TEXTE DE LA PAGE -
· · · ·

Revenu Canada a avisé Sturdy Truck, par l'Avis de cotisation no SWO 0800 du 19 décembre 1986, que pour la période de cotisation, la société ne devait aucune taxe, pénalité, intérêt ou autre somme exigible en vertu de la Loi sur la taxe d'accise et qu'aucun montant ne lui était dû sous forme de crédit ou de paiement. Par la suite, dans une lettre de M. Kent du 12 février 1987, l'appelante est avisée d'un changement radical de l'interprétation du ministère. M. Kent y déclare que pour qu'une caisse de camion soit réputée conçue pour l'installation en permanence sur un châssis de camion d'une masse en charge (MC) d'au moins 7 250 kg (16 000 lb) et puisse y être installée, l'Administration centrale demande que le fabricant démontre qu'une grande partie des caisses du modèle en question sont effectivement installées sur des châssis de camion dont le poid nominal brut du véhicule (PNBV) est d'au moins 16 000 livres. Ce renseignement est contraire à la lettre de M. Kent du 28 janvier 1985 et à celle de M. Rompkey du 25 novembre 1981, car aucun de ces documents ne précisait que l'installation réelle sur des camions d'une masse en charge d'au moins 7 250 kg était obligatoire. En conséquence, Sturdy Truck s'est vu imposer, par voie d'une nouvelle cotisation (Avis no SWO 1699 du 27 mars 1987) des taxes, des pénalités et des intérêts totalisant 60 243,58 $ pour la période du 1er mai 1983 au 31 octobre 1986. Dans l'Avis de décision mentionné au début des présents motifs, l'intimé rejette l'objection de l'appelante et confirme la cotisation, d'où le présent appel.

LA QUESTION EN LITIGE

Le litige dans le présent appel est de savoir si les caisses de camion sont conçues pour être installées en permanence sur un châssis de camion conçu principalement pour le port du fret, ayant une masse en charge d'au moins 7 250 kg et donc exemptées du paiement de la taxe de vente.

M. Roussy déclare que Sturdy Truck avait l'intention de fabriquer des caisses pour camions lourds, c'est-à-dire, d'une masse en charge d'au moins 7 250 kg. Elle a décidé d'orienter ainsi sa production parce qu'elle était d'avis que le marché pour ce produit était meilleur que celui des camions légers, où la concurrence des fabricants américains était féroce. Les caisses de camion fabriquées par Sturdy Truck sont, selon M. Roussy, une fois et demi à deux fois plus lourdes que celles pour camions légers. M. Roussy ajoute que, pour cette raison, même si les caisses peuvent être installées sur les camions légers, elles ne conviennent pas tout à fait à ces derniers. Le poids additionnel est lourd pour les camions légers et réduit leur capacité utile.

· · · ·

TRAVAIL À FAIRE -
1) Dans le texte de la page, relevez chaque avis ou lettre mentionné avec sa date. Donnez pour chacun son auteur ou son numéro.
2) Répondez à ces questions d'après le texte de la page.
(a) Quel montant total la nouvelle cotisation impose-t-elle à Sturdy Truck, et pour quelle période ?
(b) Pourquoi Sturdy Truck a-t-elle choisi de fabriquer des caisses pour camions lourds ?
(c) Quel effet le poids additionnel de ces caisses a-t-il sur les camions légers ?
La liste ci-dessous est un matériel distinct du texte de la page.

MATÉRIEL FOURNI -
· · · ·

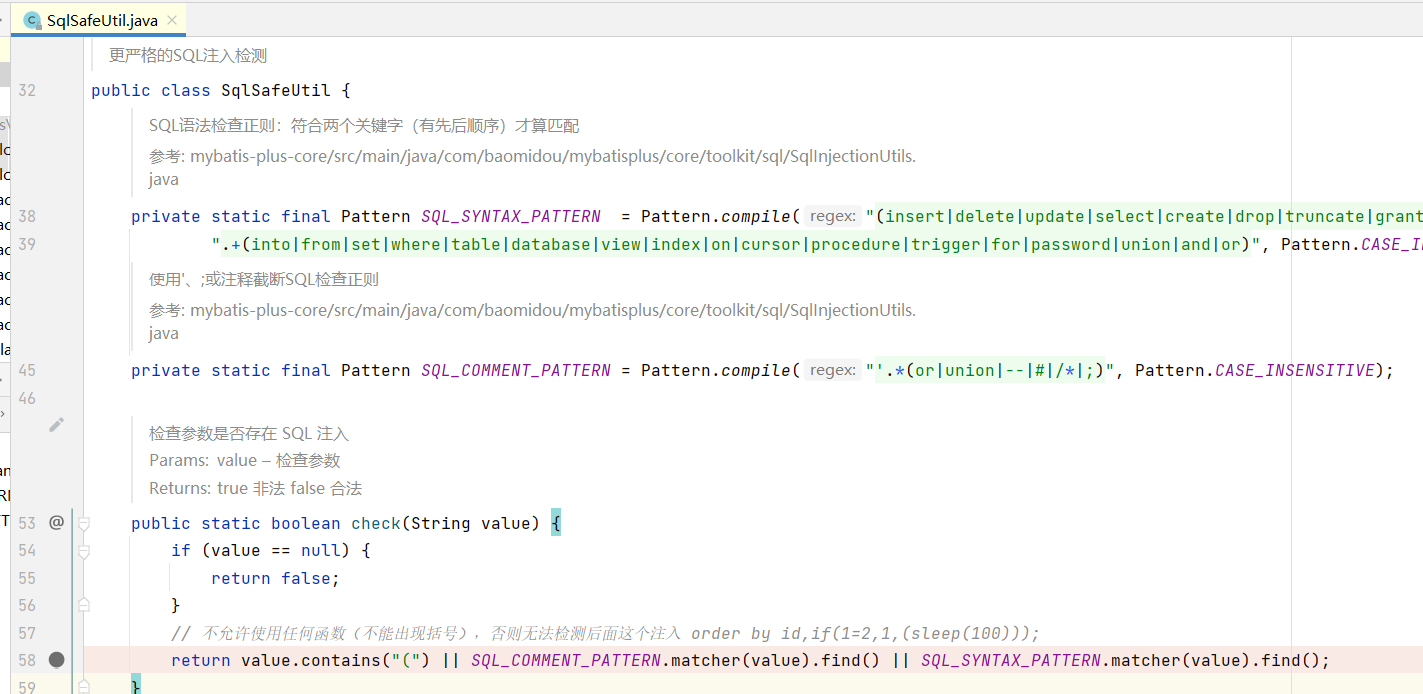Close the SqlSafeUtil.java editor tab
This screenshot has height=694, width=1423.
(171, 20)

· · · ·

RÉPONSES PAR TÂCHE -
1)
- Avis de cotisation no SWO 0800 du 19 décembre 1986
- Lettre de M. Kent du 12 février 1987
- Lettre de M. Kent du 28 janvier 1985
- Lettre de M. Rompkey du 25 novembre 1981
- Avis no SWO 1699 du 27 mars 1987

2)
(a) Le montant total est de 60 243,58 $, pour la période du 1er mai 1983 au 31 octobre 1986.
(b) Elle jugeait que le marché de ce produit était meilleur que celui des camions légers, où la concurrence des fabricants américains était féroce.
(c) Il est lourd pour les camions légers et réduit leur capacité utile.